**LISTED RECORDS**

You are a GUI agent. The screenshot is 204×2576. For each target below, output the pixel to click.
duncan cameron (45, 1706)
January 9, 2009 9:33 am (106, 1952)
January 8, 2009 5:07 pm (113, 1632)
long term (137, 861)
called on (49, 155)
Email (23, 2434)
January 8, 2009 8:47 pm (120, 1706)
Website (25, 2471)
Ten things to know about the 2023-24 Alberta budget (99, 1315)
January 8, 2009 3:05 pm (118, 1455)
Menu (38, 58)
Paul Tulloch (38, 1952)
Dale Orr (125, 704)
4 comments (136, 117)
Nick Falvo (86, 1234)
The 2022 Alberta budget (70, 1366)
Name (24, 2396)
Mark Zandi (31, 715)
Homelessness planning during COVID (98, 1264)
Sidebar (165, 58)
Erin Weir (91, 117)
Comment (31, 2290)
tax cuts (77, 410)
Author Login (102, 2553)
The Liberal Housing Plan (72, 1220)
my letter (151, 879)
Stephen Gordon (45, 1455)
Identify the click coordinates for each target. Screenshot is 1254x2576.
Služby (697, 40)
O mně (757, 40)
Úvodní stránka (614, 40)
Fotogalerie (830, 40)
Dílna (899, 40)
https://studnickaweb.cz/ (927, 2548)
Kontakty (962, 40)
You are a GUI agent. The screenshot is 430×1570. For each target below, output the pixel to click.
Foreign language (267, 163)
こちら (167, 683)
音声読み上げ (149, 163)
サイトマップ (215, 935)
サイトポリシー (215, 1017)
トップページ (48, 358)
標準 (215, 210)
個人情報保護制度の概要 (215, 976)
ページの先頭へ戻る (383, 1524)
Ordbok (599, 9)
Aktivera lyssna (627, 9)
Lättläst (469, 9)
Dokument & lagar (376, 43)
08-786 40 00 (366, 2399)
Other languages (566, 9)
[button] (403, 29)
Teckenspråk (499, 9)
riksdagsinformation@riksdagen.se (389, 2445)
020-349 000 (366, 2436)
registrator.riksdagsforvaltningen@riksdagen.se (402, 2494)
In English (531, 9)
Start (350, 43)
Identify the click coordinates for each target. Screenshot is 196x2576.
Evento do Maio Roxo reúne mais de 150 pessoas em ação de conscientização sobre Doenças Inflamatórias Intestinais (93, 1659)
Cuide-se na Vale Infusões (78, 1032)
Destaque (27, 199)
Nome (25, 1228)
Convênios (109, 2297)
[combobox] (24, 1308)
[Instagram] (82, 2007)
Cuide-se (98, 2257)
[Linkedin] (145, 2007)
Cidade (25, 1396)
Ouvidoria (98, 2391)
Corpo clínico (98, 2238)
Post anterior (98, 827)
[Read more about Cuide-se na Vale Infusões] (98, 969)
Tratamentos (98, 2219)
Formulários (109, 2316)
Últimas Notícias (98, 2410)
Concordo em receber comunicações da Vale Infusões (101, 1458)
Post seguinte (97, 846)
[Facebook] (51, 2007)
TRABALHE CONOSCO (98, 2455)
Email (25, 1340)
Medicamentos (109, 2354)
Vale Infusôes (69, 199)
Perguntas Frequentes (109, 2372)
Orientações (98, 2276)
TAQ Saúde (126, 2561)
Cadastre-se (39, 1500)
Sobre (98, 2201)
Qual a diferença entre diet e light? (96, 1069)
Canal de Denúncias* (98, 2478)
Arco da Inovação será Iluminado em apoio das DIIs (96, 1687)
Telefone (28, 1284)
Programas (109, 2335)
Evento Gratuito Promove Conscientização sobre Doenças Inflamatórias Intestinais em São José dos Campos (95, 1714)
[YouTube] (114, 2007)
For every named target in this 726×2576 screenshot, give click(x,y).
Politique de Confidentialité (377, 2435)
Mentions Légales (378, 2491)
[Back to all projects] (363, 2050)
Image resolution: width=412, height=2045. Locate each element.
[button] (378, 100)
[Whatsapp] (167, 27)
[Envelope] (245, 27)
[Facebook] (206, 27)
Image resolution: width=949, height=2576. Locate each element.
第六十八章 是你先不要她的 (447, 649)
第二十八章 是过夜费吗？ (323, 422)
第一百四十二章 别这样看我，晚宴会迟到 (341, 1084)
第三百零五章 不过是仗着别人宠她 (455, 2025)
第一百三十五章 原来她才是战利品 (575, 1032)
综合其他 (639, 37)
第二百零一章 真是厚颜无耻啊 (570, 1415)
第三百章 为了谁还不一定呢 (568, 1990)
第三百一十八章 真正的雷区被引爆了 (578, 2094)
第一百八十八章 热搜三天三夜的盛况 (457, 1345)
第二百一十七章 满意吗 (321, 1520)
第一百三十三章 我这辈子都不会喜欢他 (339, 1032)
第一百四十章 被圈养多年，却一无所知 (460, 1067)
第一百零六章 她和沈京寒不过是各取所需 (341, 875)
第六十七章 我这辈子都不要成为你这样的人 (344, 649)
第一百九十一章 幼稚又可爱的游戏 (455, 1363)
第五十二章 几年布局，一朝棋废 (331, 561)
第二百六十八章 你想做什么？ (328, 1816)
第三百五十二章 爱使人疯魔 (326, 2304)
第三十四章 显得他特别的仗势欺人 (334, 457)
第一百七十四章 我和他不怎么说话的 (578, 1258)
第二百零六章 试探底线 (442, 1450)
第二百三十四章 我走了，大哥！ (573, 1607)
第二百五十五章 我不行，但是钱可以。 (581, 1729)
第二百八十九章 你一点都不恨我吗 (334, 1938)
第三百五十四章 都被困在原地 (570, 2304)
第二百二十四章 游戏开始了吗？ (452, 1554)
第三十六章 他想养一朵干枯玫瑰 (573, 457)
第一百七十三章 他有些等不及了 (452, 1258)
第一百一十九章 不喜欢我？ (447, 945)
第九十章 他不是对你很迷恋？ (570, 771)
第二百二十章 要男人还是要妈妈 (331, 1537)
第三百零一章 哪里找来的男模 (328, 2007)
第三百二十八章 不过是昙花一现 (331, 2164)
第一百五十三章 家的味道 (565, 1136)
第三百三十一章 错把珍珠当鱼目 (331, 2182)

**ABOUT THIS TASK**
Report back each line of the entries that holds the string "Vale".

**REPLY**
Cuide-se na Vale Infusões (78, 1032)
[Read more about Cuide-se na Vale Infusões] (98, 969)
Concordo em receber comunicações da Vale Infusões (101, 1458)
Vale Infusôes (69, 199)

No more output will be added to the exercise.